Hacker News new | ask | show | jobs
Affinity Is All You Need
1 points by PHOTON1233 796 days ago
Vector Databases are great. Semantically searching for information and advanced re-ranking have made incredible search engines like perplexity, cohere and Marqo possible. Although, they have a fundamental problem everyone seems to ignore. We're querying from unstructured data that may not always be semantically similar! Now stick with me here. How it is right now: AI search is like trying to find you're favorite video game from a massive bargain bin. You approximately guess where it is, shove your hand in, and pray to god you pull out that game.

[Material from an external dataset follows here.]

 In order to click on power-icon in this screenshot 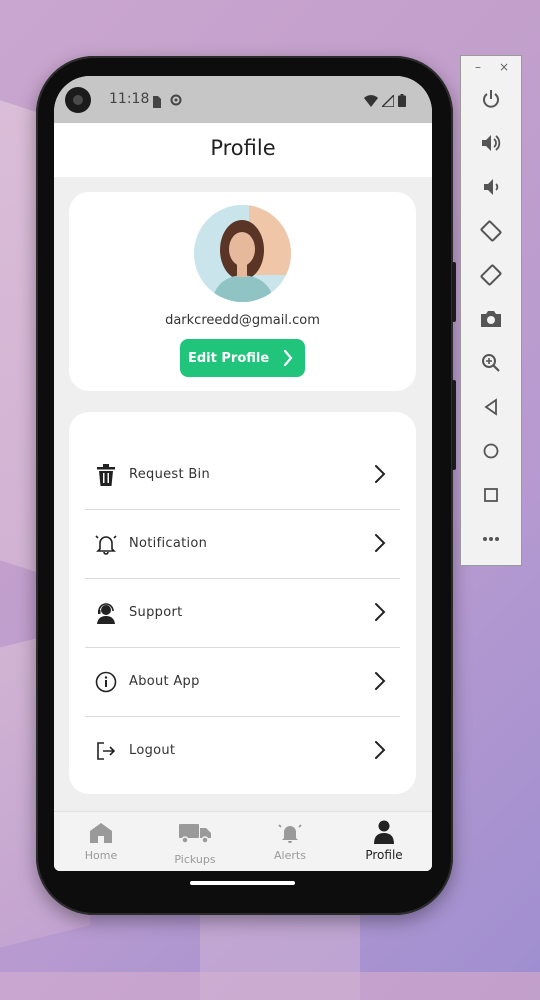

How it should be: Lets take a video game I'm trying to find as an example. I know a couple factors, its a fantasy | action | single-player | RPG | with a detailed character creation | a masterful modding community | and something about a Golden Claw? Hmm.

But i forgot the name of the game...(Some of you probably figured it out)

Vector databases will pull up all sorts of snippets of information querying for each relevant factor, and its the job of the llm to find similarities between these snippets at the exact time of inference. That's a lot of bargain bin diving for each query!

What we need to do is pre-processing of unstructured data. We need to create relationships (affinities) between our snippets of information that connect semantically disassociated pieces together (Something semantic search will fail). All we then do is retrieve which video game has an affinity to all our factors. We quite possible now have a way to retrieve targeted pieces of information with pin point accuracy.

Not just that, we can now work our way back to prove why the chosen video game is the best possible answer. We can even take slightly different directions to recommend similar video games!

We are now also guaranteed to retrieve ALL of the relevant information, rather than just the top n-documents within an embedding distance, possibly missing out on crucial tid-bits.

Pre-processing our unstructured data into an affinities format can leave us with MUCH faster inferencing and cheaper operating costs and we can get away with much lighter post-processing steps.

This is what I'm working on and hope to have a working MVP API anyone can use to convert their conversational LLMs, into truly personal assistants with dynamic long-term memory of your emotions, experiences, relationships, preferences, aspirations, and more. Keep a look out for Affinity AI.

P.S The game was Skyrim!

1 comments

So you want to transform the problem into: keyword search on graphs. Each of your affinities match some node in the graph and the problem is to find the relations and intermediary nodes which connect the answer node to the given affinities.
ITs very much a Knowledge graph that builds upon itself as the affinities (node and relationship triples) pile up from user interactions, like for example. User: Sam and I are thinking of making our relationship official.... Affinities picked up: Girlfriend---OFFFICIALY_DATING--->Sam.

Keywords are soo 2022, semantic similarity is still employed to find pre-existing nodes and their relationships (affinities), and if not, new affinities are made, expanding the user's personal KG.

Its fun to build and maybe something can come out of it. Thanks for the comment!

I thought so. It is just that "keyword search on graphs" is the name of the search problem even if something other than keyword matching is used to pick which nodes in the graph to find a minimal connecting graph and a central result node from.
Thats pretty much it. There's also building on top of an existing graph and making sure new nodes are coherent and well connected to surrounding nodes which is a much tougher can of worms. Also, Navigating a KG (without multiple llm-hoping) is another challenge that needs to be solved for 'working-out retrieval'. Something that can navigate a forest of dividing paths without resorting to an llm call. Thanks for the name "keyword search on graphs". I found some great articles on the topic.